§ **YANG HARUS DIKERJAKAN**
1 - Berdasarkan sensus penduduk BPS 2010, berapa jumlah suku bangsa dan budaya di Indonesia menurut bacaan tentang etnoparenting?
2 - Tolong lanjutkan bacaan tentang etnoparenting mulai setelah kalimat terakhirnya.

§ **TEKS BACAAN**
####

Indonesia merupakan negara kepulauan terbesar di dunia yang memiliki jumlah populasi terbanyak ke-empat di dunia, setelah Negara China, India, dan Amerika Serikat. Setiap pulau yang ada di Indonesia memiliki karakteristik alam dan kondisi geografis yang berbeda sehingga membentuk karakter dan budaya yang berbeda pada setiap daerah.
Dikutip dari Indonesia.go.id, Negara Indonesia dilaporkan –berdasarkan sensus penduduk BPS 2010– memiliki 1.340 suku bangsa dan budaya yang berbeda. Terlepas dari keberagaman budaya yang ada, Negara Indonesia memiliki identitas nasional yang diramu oleh para pendiri Indonesia dengan semboyan “Bhinneka Tunggal Ika”, yang artinya “berbeda-beda tetapi tetap satu”. Semboyan ini menunjukkan kesatuan dan keutuhan bangsa Indonesia meskipun memiliki keberagaman budaya, bahasa, suku, serta agama.
Setiap budaya memiliki ciri khas tersendiri sehingga tidak bisa disamakan antara satu budaya dengan budaya lainnya. Budaya yang dimiliki oleh orang tua dapat memengaruhi gaya pengasuhan yang diterapkan oleh orang tua serta memengaruhi ekspektasi yang dimiliki oleh orang tua terhadap anak.
Budaya diwariskan dari satu generasi ke generasi selanjutnya, bahkan sampai generasi saat anak menjadi orang tua. Budaya dapat memengaruhi emosi dan pola perilaku yang membentuk berbagai perilaku orang tua dalam mengasuh anak, mulai dari nilai-nilai umum yang disampaikan hingga aspek kehidupan sehari-hari (Rahman 2020). Hal ini menyebabkan praktik pengasuhan yang dilakukan oleh satu budaya dengan budaya lainnya tidak bisa disamakan.
Indonesia sebagai bangsa yang bhineka membutuhkan sebuah konsep dan praktik pengasuhan yang dapat melekatkan keragaman budaya dan keharmonisan dalam pengasuhan anak. Pengasuhan anak di Indonesia sangat beragam dan disesuaikan dengan wilayah dan budaya lokal yang ada yang setiap daerah, hal ini disebut sebagai etnoparenting. Etnoparenting adalah sebuah konsep pengasuhan yang lahir karena adanya keberagaman suku bangsa yang di Indonesia.
Apa itu Etnoparenting?

####

§ **DAFTAR BARIS**
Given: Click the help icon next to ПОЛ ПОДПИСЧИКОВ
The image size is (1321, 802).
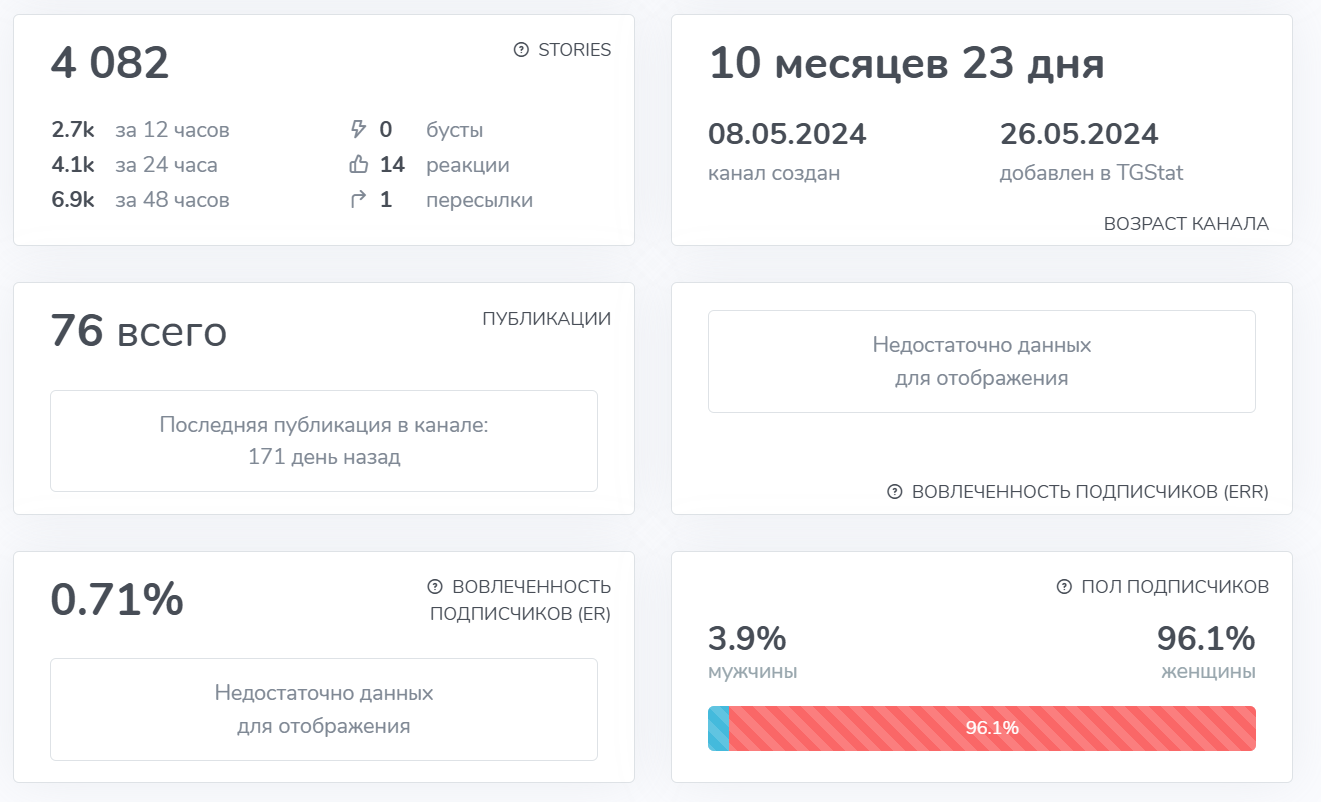Looking at the screenshot, I should click(x=1064, y=587).
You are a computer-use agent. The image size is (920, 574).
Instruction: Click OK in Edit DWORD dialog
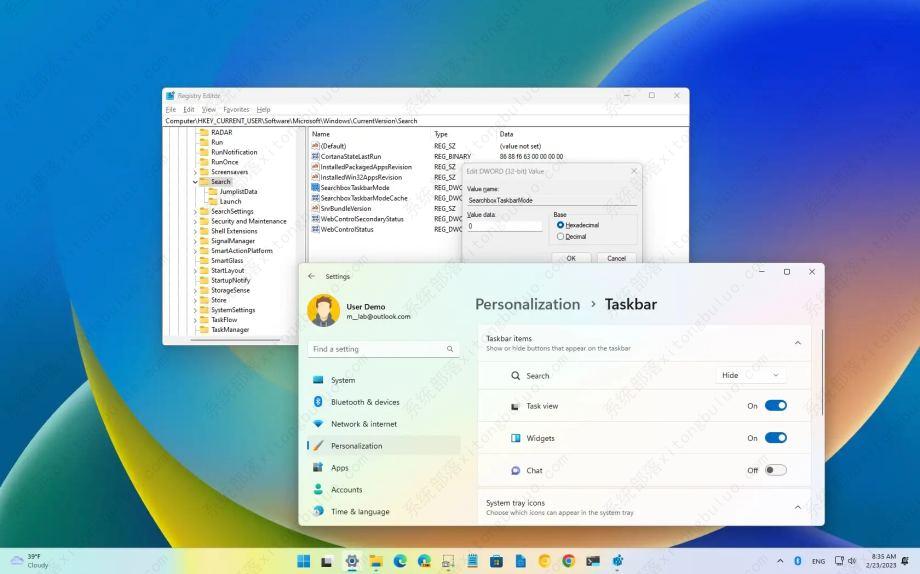point(571,258)
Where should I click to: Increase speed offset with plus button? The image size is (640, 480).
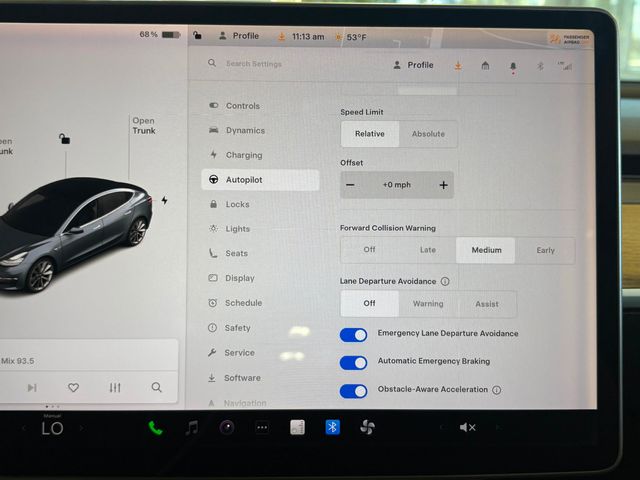[x=443, y=185]
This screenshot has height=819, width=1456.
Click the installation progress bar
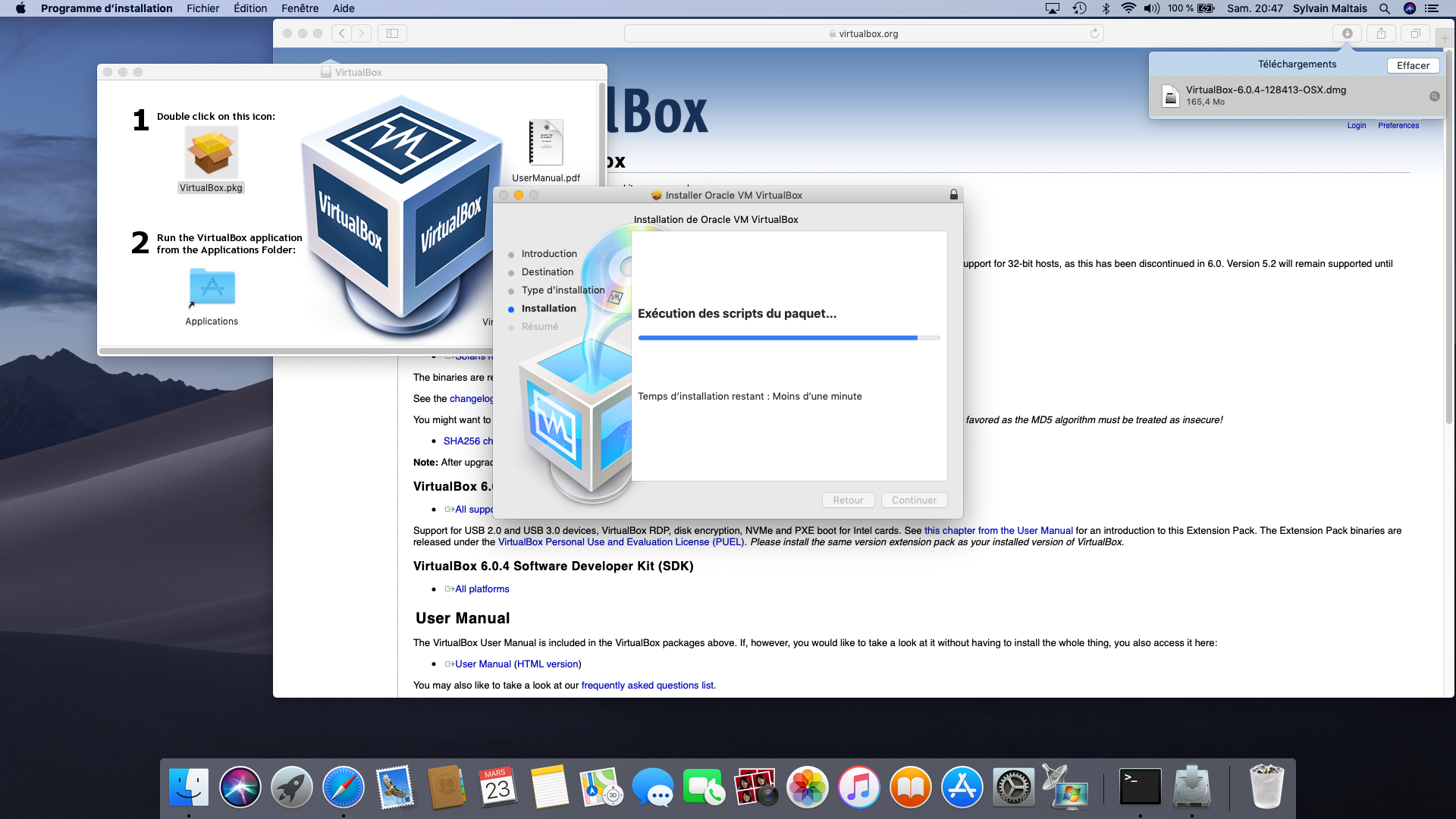[789, 338]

####

§ **JAWABAN TUGAS**
1 - Indonesia memiliki 1.340 suku bangsa dan budaya yang berbeda.

2 -
Etnoparenting didefinisikan sebagai konsep dan praktik pengasuhan yang berlandaskan kearifan lokal, budaya, tradisi, adat istiadat, serta filosofi berdasarkan etnis tertentu (Rachmawati 2020). Konsep dan praktik etnoparenting ini diterapkan dalam pendidikan, pengasuhan, dan perawatan anak-anak berdasarkan sistem nilai yang dianut oleh kelompok masyarakat tertentu. Etnoparenting dibangun melalui sistem nilai dan pengasuhan anak yang sumbernya dari 7 elemen budaya pada suatu daerah, yaitu sistem agama, pengetahuan, bahasa, seni, kehidupan, organisasi sosial, dan sistem subsisten (Oktaviana dan Munawwarah 2021).
Sistem nilai ini membangun sebuah nilai-nilai dalam pengasuhan anak yang mencakup keyakinan, agama, perspektif orang tua, tata nilai, gaya hidup, tradisi, serta ada istiadat dan pengalaman yang terkait budaya dari masing-masing etnis. Setiap kelompok budaya memiliki nilai yang unik dan spesifik yang berbeda dari kelompok lain, meskipun memiliki beberapa kesamaan tetapi hal inilah yang dapat membangun konsep dasar etnoparenting.
Etnoparenting juga dikenal sebagai indigenous parenting atau pengasuhan anak yang dilakukan berdasarkan nilai-nilai kearifan lokal yang ada. Kearifan lokal pengasuhan ini terwujudkan melalui keyakinan, pengetahuan dan tradisi pengasuhan anak yang dilakukan orang tua di suatu daerah atau etnis tertentu. Selain indegenous parenting, etnoparenting juga dapat dikenal dengan parenting tradition, local wisdom parenting, kearifan lokal dalam pengasuhan anak serta pengasuhan berbasis lokal.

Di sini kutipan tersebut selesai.